━━━ Material to process ━━━

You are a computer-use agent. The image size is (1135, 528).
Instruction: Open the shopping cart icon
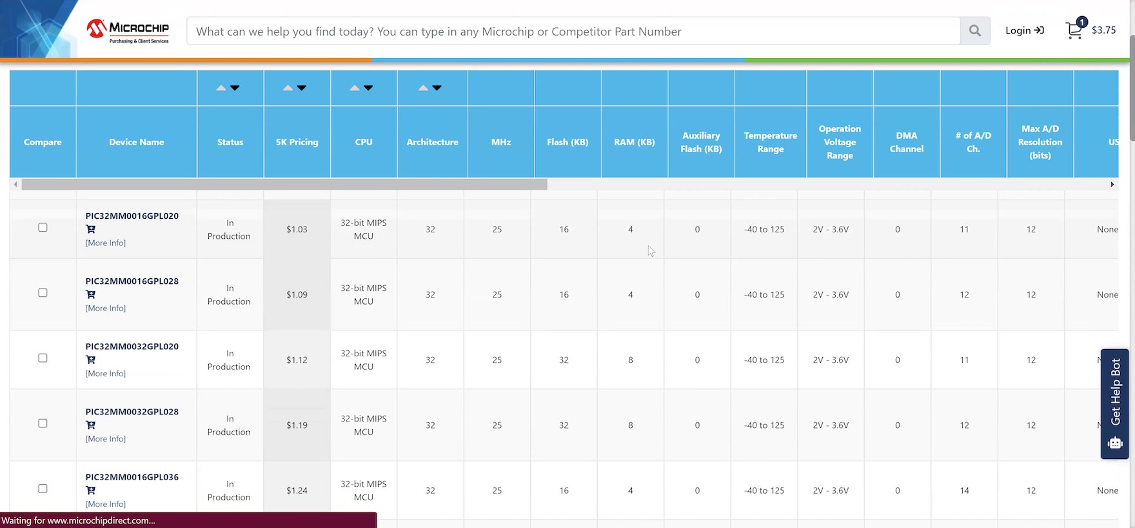[1074, 30]
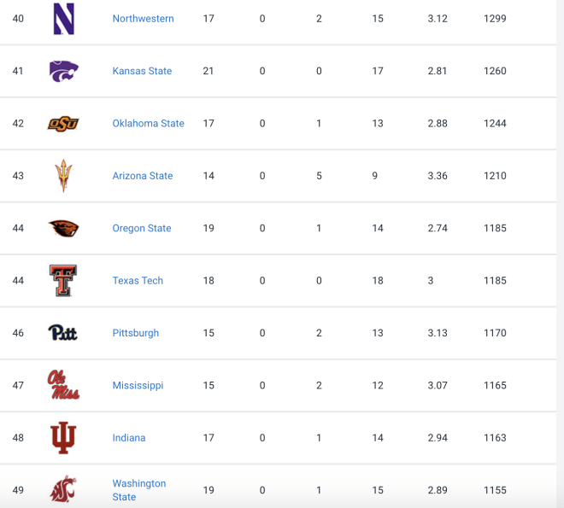This screenshot has height=508, width=564.
Task: Click the Ole Miss logo
Action: (x=63, y=385)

━━━

* _Goal of the exercise_: Output every line of the items above as a numbered list, skipping any blank lines and leaving out the pictures.

* _Written solution_:
1. You are a computer-use agent. The image size is (1135, 528).
2. Instruction: Open the shopping cart icon
3. [1074, 30]
4. This screenshot has height=508, width=564.
5. Task: Click the Ole Miss logo
6. Action: (x=63, y=385)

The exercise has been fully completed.